[BEGIN Text]
D. Dues and Membership Records
1. Each chapter shall be entitled to a share of the dues paid (or
equivalent amount for life members) for each regular member
of the chapter, as determined under the provisions of Article
III.C. of the Society's By-Laws. Chapters shall not collect dues
from honorary members of the ASA.
2. By the first of March each year, a responsible officer in each chapter shall provide to the ASA membership chairperson a
list containing the correct current address and, if applicable,
telephone number (including area code) and e-mail address for each chapter member.
E. Chapter Activities
The appropriate scope of chapter activities shall include,
among others, promotion of the objectives of the Society set
forth in Article II of these By-Laws and fulfillment of other
responsibilities as determined by the Board of Directors and
approved by a majority of the members present at a duly
constituted membership meeting of the Society. Chapters shall
carry out all of their activities in a manner consistent with
maintaining the character of the ASA as a tax-exempt
non-profit educational and scientific organization in
accordance with the Internal Revenue laws and regulations of
the United States (see Article XIV).
F. Officers
The officers of the chapter shall be elected by its members,
and the duties of the officers shall be set forth in the By-Laws
of the chapter. The president of each chapter shall be ex
officio a voting member of the Board of Directors of the ASA
for the term of his office as chapter president. If the chapter
president is serving as an elected officer of the Society or as
an At-Large member of the ASA Board, the chapter vice
president shall assume the said ex officio membership on the
Board (Article VI.B.). The results of chapter elections shall be
reported promptly to the Secretary of the ASA.
G. Limitations
No chapter (or officer or member thereof) shall, with respect
to chapter activities, have the power to act for the ASA in any
manner, as agent or otherwise, or to claim authority to bind
the ASA in any manner, financially or otherwise. No chapter
shall have any proprietary interest in the name "Azalea Society
of America" or in any combination of said words with other
words, its right to use of the name being limited to situations
in strict consonance with these By-Laws.
[END Text]
▸ Request:
Pick up the Azalea Society chapter by-laws where they stop and carry them forward in the same style. The rows after the text play no part in this.
[BEGIN Data]
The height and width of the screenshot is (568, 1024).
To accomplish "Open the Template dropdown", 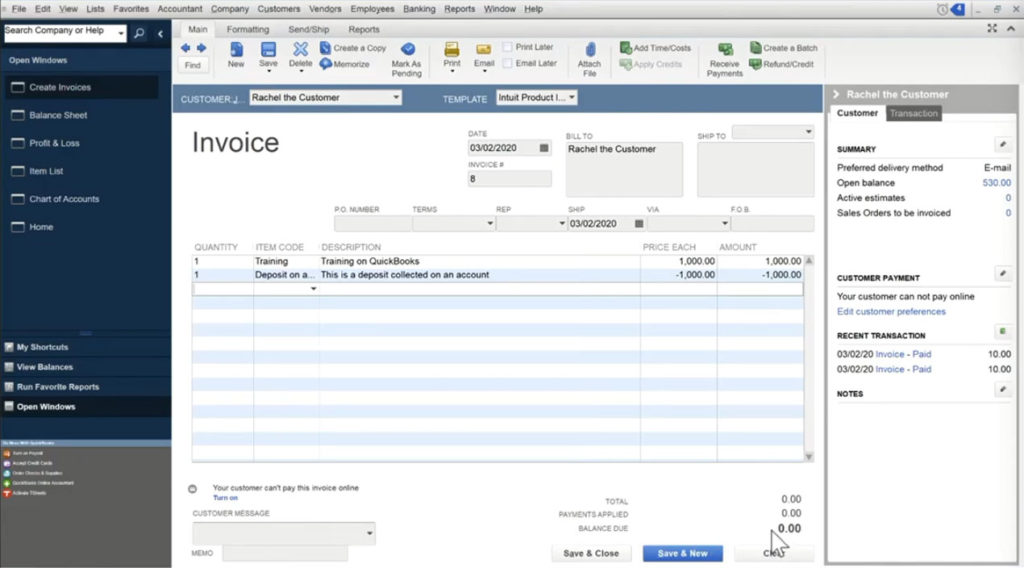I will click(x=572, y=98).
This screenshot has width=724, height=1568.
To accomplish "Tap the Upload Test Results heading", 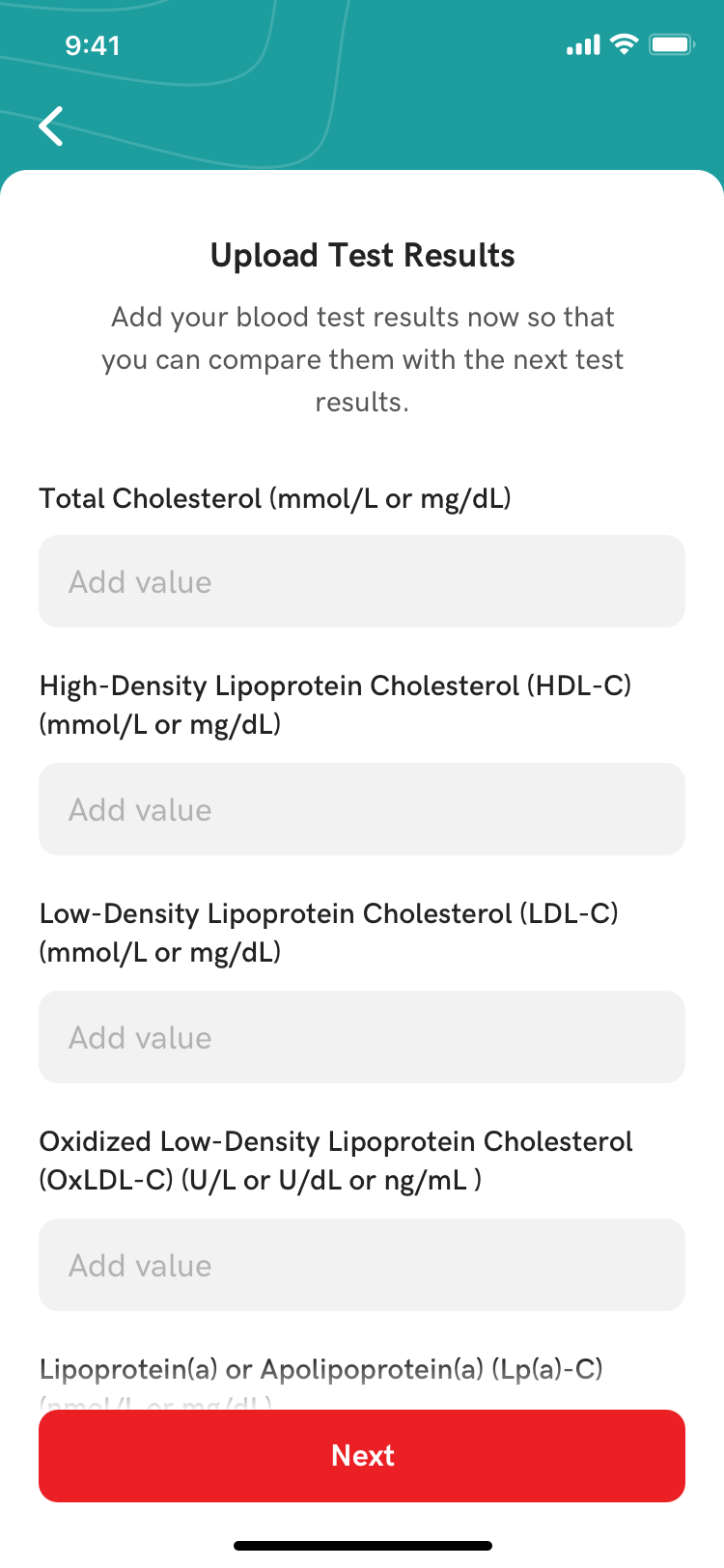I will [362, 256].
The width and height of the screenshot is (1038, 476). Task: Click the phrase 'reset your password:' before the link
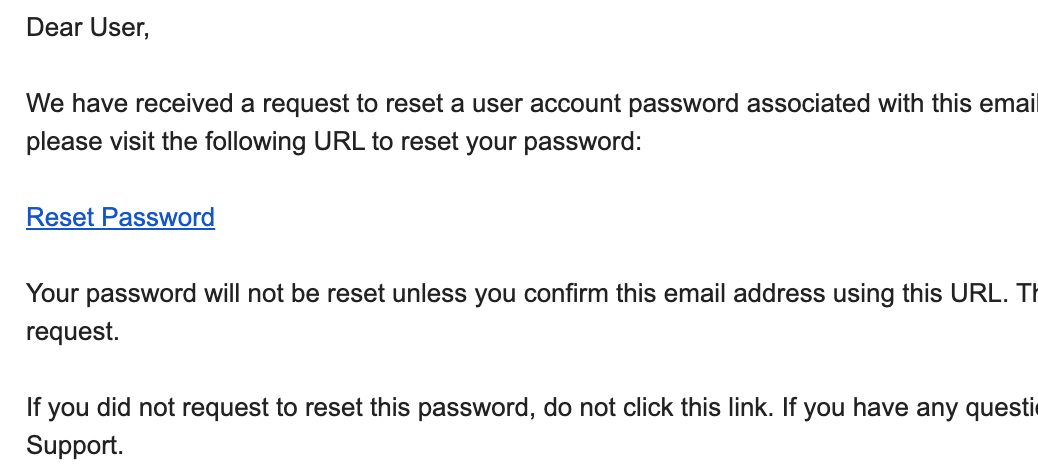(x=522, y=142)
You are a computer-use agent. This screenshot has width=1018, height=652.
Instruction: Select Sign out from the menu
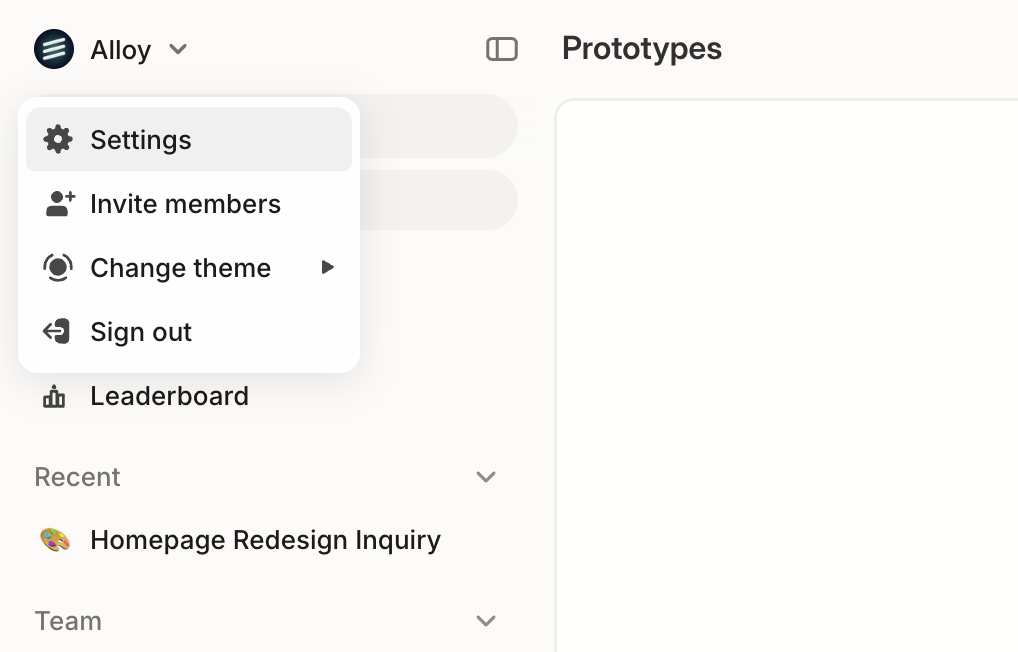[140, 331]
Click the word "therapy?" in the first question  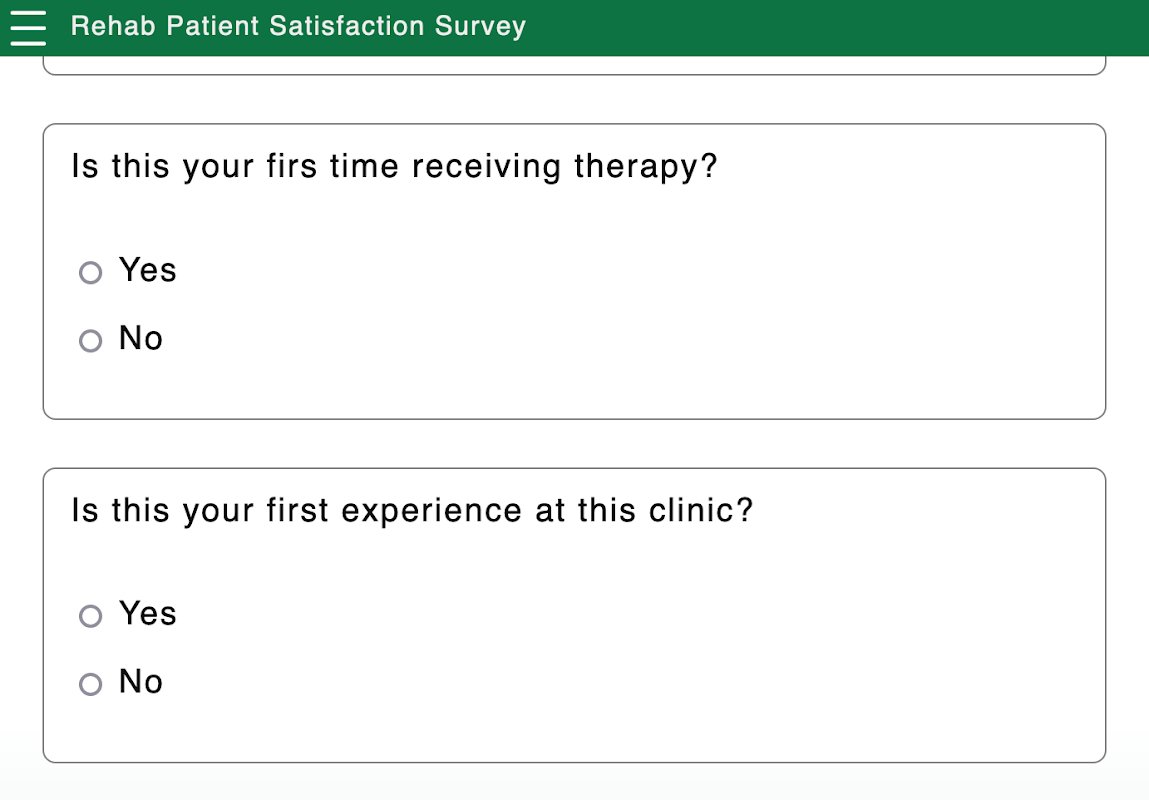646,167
[END Data]
[BEGIN Data]
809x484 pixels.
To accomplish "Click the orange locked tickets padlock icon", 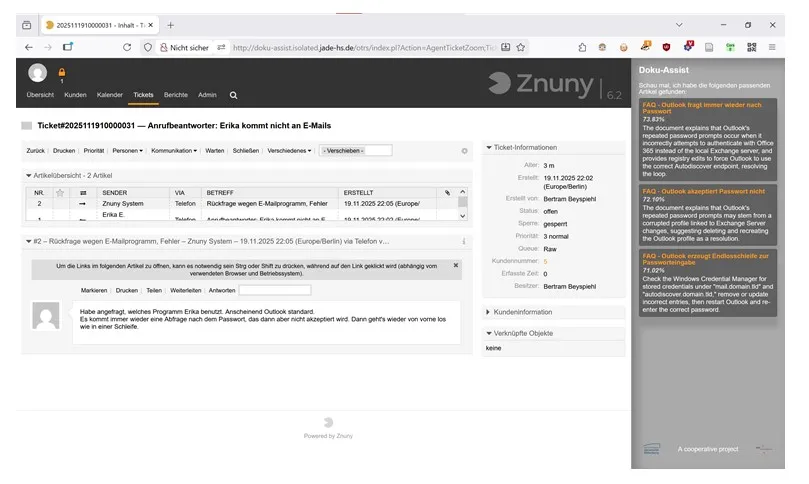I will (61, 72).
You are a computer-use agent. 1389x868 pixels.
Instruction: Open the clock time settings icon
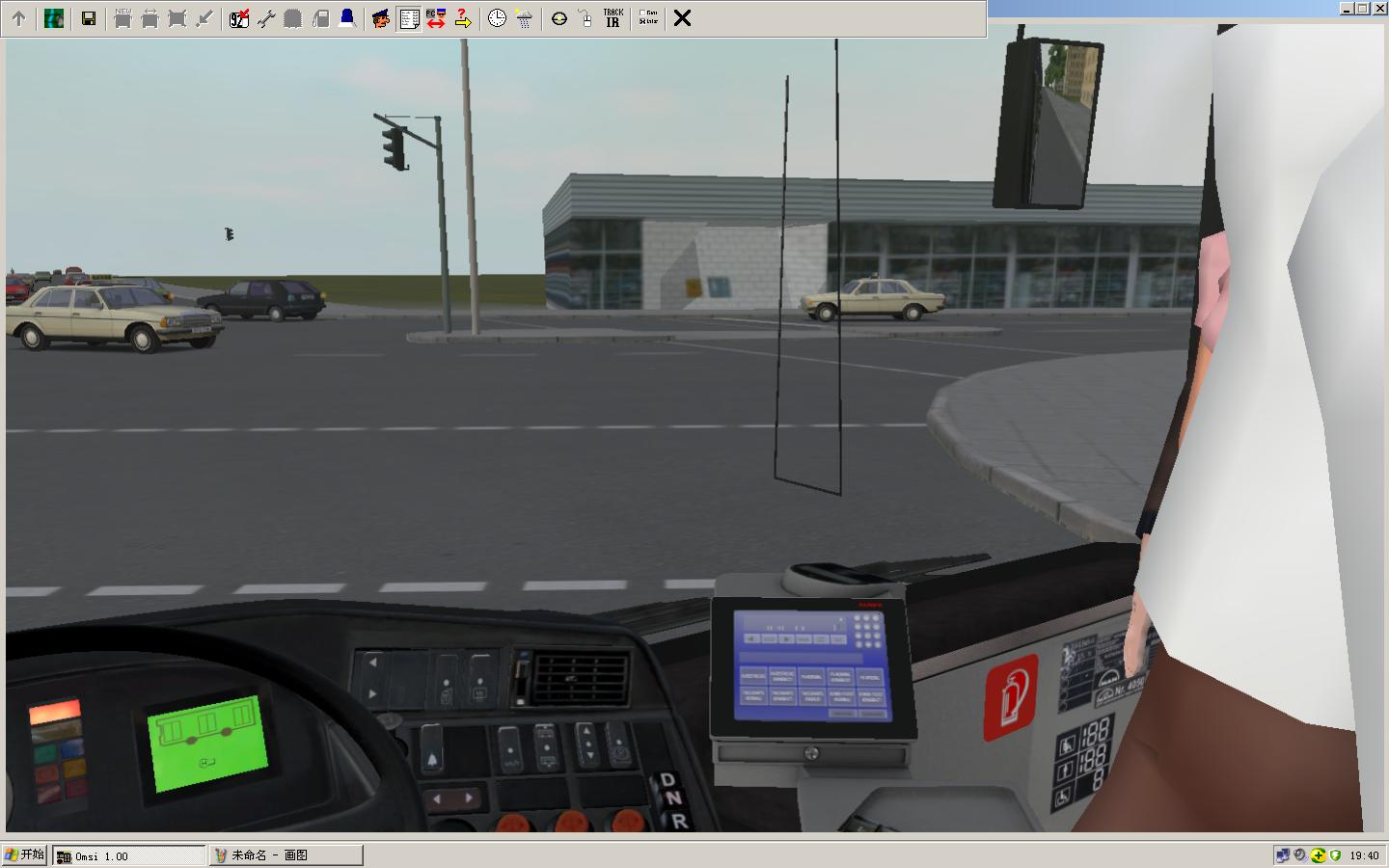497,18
[END Data]
▸ Right answer:
H. Cancellation of Affiliation
In the event that a chapter shall comprise less than ten (10) members of the Society, or include in its membership any
person or entity not a member of the ASA, or shall fail to
perform its responsibilities as specified elsewhere in these
By-Laws, the ASA certification of affiliation of such chapter
shall be deemed cancelled thirty (30) days after a notice of the
pending cancellation is mailed by the ASA Secretary, on
instruction from the ASA Board of Directors, to the last known
president or secretary of the subject chapter at the address in
the records of the ASA. The ASA Board may vacate such
cancellation if it is satisfied that the conditions which
justified the notice of cancellation have been corrected or
eliminated within the thirty-day period.
I. Dissolution of Chapter
In the event of the dissolution of a chapter, all chapter monies and ASA property in possession of said chapter shall be returned to the Society, and all property and other assets of the chapter shall be
disposed of in the manner specified in the By-Laws of the
chapter or in applicable state statutes and regulations. The
By-Laws of the chapter shall provide for disposition of the
property and other assets of the chapter in a manner approved
by the United States Internal Revenue Code for the disposition
of the assets of a tax-exempt nonprofit organization.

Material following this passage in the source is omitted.